4th Circuit Panel Can't Read (!!)

A panel of 4th Circuit judges tossed Virginia's ObozoCare lawsuit because, in their opinion, Virginia's law prohibiting forced insurance-purchases was formalized after ObozoCare was enacted.


In reality, the Virginia law was signed by Gov. McDonnell and codified on March 10, 2010. The “ceremonial” signing was held on March 24, 2010. So rather than a Virginia law seeking to invalidate an existing federal law, it was the other way around. It was a federal law seeking to invalidate an existing Virginia law.

(ObozoCare was codified on March 23, and Virginia filed suit the same day.)

Appears that the error will have the effect of reversing the decision.

HT:  FrPhil

1 comment:

Jim said...

This is pretty interesting because I Googled it and found stuff all over the web suggesting that this error would invalidate the decision.

Funny thing is, apparently somebody made this up an it's gone viral.

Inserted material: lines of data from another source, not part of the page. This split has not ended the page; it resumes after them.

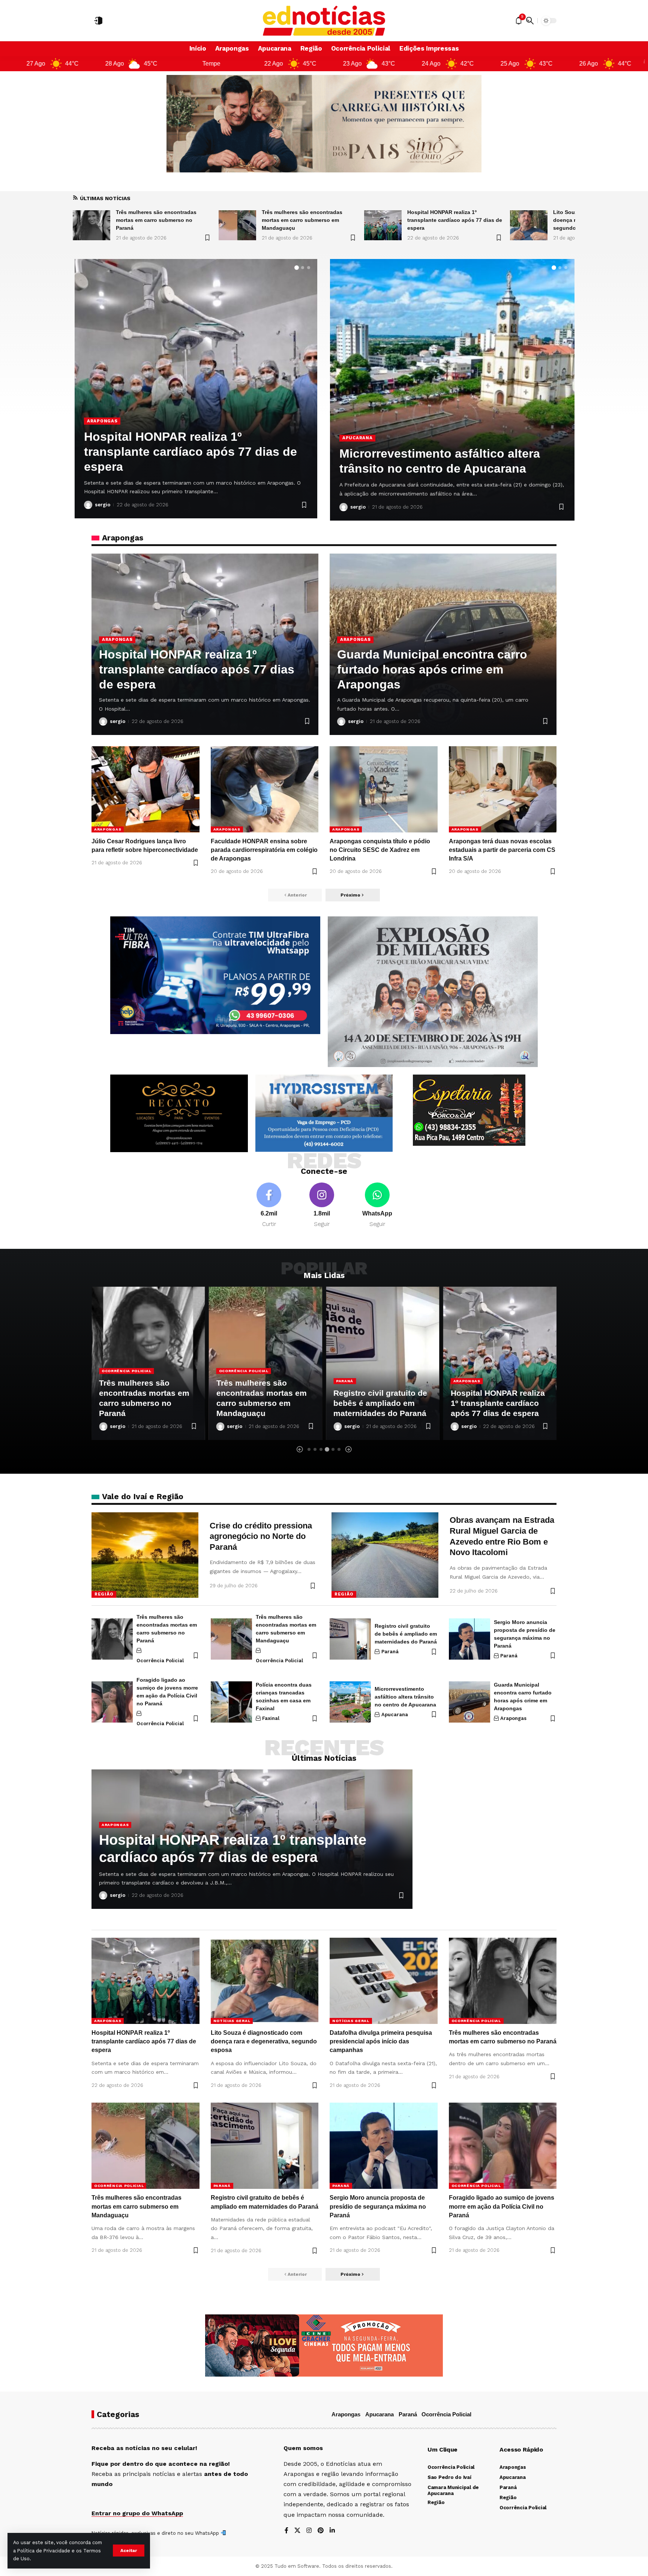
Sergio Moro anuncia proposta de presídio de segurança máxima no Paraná (378, 2206)
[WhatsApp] (377, 1205)
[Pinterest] (320, 2530)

I read the decision and you can, too!

Although it is true that the decision apparently mis-states the date of the enactment of the Virginia law (VHFCA), the dates of the federal and state laws have absolutely no bearing whatsoever in the case or the decision. The state maintained that the laws conflicted, not that its law was passed prior to the federal law.

The date is inconsequential. The court said,

the VHFCA does not confer on Virginia a sovereign interest in challenging the individual mandate. Virginia lacks standing to challenge the individual mandate because the mandate threatens no interest in the “enforceability” of the VHCFA [emphasis added]. Contrary to Virginia’s arguments, the mere existence of a state law like the VHCFA does not license a state to mount a judicial challenge to any federal statute with which the state law assertedly conflicts.

The court further said that Virginia cited a number of cases as precedent saying, The state statutes in each of these cases reflect the “exercise of [a state’s] sovereign power over individuals and entities within the relevant jurisdiction."...By contrast, the VHCFA regulates nothing and provides for the administration of no state program. Instead, it simply purports to immunize Virginia citizens from federal law. In doing so, the VHCFA reflects no exercise of “sovereign power”

Date? Who cares? Your post has simply caught the virus.